Instructions to follow:
The entries that follow include a run beginning at the line with "[LINKEDIN] (1027, 2334)" and ending at the line with "M’enregistrer (1561, 123)"; restate that run word for word and leave the rest out.

(Data extracts begins)

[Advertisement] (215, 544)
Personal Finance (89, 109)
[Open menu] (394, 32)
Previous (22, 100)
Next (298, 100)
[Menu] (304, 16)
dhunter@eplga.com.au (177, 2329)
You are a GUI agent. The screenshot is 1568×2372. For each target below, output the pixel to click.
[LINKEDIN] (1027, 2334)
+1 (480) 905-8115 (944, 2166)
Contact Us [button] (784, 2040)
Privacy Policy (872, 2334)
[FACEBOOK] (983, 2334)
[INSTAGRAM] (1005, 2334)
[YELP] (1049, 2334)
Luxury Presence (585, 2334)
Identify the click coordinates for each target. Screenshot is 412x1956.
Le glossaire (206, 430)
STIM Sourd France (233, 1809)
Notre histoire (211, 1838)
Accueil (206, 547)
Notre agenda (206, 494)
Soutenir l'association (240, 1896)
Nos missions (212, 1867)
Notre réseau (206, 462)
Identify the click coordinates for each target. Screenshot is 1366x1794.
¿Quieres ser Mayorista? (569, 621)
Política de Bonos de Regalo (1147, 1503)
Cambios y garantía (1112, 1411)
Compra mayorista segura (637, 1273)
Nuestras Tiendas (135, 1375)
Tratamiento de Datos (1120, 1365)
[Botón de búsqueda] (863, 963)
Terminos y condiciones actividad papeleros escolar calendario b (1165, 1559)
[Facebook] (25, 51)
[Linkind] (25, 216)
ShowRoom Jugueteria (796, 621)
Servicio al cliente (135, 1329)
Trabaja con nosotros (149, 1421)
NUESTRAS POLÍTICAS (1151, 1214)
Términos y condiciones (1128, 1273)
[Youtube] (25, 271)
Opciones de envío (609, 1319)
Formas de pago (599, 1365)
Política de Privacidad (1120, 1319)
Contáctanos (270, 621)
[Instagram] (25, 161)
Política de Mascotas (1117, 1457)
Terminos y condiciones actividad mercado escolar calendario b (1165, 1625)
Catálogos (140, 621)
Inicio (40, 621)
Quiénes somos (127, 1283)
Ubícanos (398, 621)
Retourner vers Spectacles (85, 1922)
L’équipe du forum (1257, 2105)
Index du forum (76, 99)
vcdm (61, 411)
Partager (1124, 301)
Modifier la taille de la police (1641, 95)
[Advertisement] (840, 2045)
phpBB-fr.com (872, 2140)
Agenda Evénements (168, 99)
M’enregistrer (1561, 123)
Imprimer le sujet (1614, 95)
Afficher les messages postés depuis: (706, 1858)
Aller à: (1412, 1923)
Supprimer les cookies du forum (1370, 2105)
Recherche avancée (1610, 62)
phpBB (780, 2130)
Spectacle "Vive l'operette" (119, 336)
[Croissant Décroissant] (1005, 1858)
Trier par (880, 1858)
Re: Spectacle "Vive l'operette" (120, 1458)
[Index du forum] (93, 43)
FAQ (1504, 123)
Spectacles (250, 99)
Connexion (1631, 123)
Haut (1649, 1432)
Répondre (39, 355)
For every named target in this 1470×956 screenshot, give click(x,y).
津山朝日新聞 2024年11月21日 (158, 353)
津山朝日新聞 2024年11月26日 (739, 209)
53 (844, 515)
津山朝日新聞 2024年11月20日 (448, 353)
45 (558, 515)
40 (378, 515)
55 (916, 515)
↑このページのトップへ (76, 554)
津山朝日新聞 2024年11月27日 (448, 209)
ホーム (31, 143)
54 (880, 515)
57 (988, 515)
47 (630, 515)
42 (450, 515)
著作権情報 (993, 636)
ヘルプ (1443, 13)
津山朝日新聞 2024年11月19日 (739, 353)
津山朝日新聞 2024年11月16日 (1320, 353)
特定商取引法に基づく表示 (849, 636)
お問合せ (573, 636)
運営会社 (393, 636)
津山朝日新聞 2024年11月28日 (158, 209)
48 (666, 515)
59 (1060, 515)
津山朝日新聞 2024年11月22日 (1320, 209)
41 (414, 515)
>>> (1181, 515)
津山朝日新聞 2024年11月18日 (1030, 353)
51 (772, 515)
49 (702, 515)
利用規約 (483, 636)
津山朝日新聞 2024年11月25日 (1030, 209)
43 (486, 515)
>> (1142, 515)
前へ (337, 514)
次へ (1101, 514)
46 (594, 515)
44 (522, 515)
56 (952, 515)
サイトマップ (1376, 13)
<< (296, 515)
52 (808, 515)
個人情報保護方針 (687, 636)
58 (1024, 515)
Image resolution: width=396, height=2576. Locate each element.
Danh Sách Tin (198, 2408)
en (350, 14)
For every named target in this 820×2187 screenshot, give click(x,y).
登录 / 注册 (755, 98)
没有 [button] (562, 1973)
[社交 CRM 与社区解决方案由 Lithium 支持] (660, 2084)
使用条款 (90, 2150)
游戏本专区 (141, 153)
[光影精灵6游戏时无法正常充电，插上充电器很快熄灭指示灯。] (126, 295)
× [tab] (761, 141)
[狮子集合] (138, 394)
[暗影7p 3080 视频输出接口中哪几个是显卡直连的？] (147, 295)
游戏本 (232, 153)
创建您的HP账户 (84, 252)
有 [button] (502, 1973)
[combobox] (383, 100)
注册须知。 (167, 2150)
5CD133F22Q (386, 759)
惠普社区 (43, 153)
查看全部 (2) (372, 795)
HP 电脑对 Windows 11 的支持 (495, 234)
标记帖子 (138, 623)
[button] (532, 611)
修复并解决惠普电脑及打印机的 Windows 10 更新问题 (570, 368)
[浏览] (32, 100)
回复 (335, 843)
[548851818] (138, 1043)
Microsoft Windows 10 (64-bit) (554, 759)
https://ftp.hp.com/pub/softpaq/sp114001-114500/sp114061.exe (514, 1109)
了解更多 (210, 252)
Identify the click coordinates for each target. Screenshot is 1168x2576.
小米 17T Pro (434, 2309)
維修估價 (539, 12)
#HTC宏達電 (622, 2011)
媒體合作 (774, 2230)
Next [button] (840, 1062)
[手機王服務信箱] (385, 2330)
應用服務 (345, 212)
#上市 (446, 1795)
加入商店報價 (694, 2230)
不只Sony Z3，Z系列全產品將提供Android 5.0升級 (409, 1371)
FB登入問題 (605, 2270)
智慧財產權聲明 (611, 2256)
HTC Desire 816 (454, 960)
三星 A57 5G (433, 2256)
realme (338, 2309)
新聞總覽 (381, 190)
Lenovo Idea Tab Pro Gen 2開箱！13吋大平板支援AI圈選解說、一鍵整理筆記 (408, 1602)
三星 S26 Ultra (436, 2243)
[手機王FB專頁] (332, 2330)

(Data extracts ends)

Exercise answer:
[LINKEDIN] (1027, 2334)
+1 (480) 905-8115 (944, 2166)
Contact Us [button] (784, 2040)
Privacy Policy (872, 2334)
[FACEBOOK] (983, 2334)
[INSTAGRAM] (1005, 2334)
[YELP] (1049, 2334)
Luxury Presence (585, 2334)
Identify the click coordinates for each target. Screenshot is 412x1956.
Le glossaire (206, 430)
STIM Sourd France (233, 1809)
Notre histoire (211, 1838)
Accueil (206, 547)
Notre agenda (206, 494)
Soutenir l'association (240, 1896)
Nos missions (212, 1867)
Notre réseau (206, 462)
Identify the click coordinates for each target. Screenshot is 1366x1794.
¿Quieres ser Mayorista? (569, 621)
Política de Bonos de Regalo (1147, 1503)
Cambios y garantía (1112, 1411)
Compra mayorista segura (637, 1273)
Nuestras Tiendas (135, 1375)
Tratamiento de Datos (1120, 1365)
[Botón de búsqueda] (863, 963)
Terminos y condiciones actividad papeleros escolar calendario b (1165, 1559)
[Facebook] (25, 51)
[Linkind] (25, 216)
ShowRoom Jugueteria (796, 621)
Servicio al cliente (135, 1329)
Trabaja con nosotros (149, 1421)
NUESTRAS POLÍTICAS (1151, 1214)
Términos y condiciones (1128, 1273)
[Youtube] (25, 271)
Opciones de envío (609, 1319)
Formas de pago (599, 1365)
Política de Privacidad (1120, 1319)
Contáctanos (270, 621)
[Instagram] (25, 161)
Política de Mascotas (1117, 1457)
Terminos y condiciones actividad mercado escolar calendario b (1165, 1625)
Catálogos (140, 621)
Inicio (40, 621)
Quiénes somos (127, 1283)
Ubícanos (398, 621)
Retourner vers Spectacles (85, 1922)
L’équipe du forum (1257, 2105)
Index du forum (76, 99)
vcdm (61, 411)
Partager (1124, 301)
Modifier la taille de la police (1641, 95)
[Advertisement] (840, 2045)
phpBB-fr.com (872, 2140)
Agenda Evénements (168, 99)
M’enregistrer (1561, 123)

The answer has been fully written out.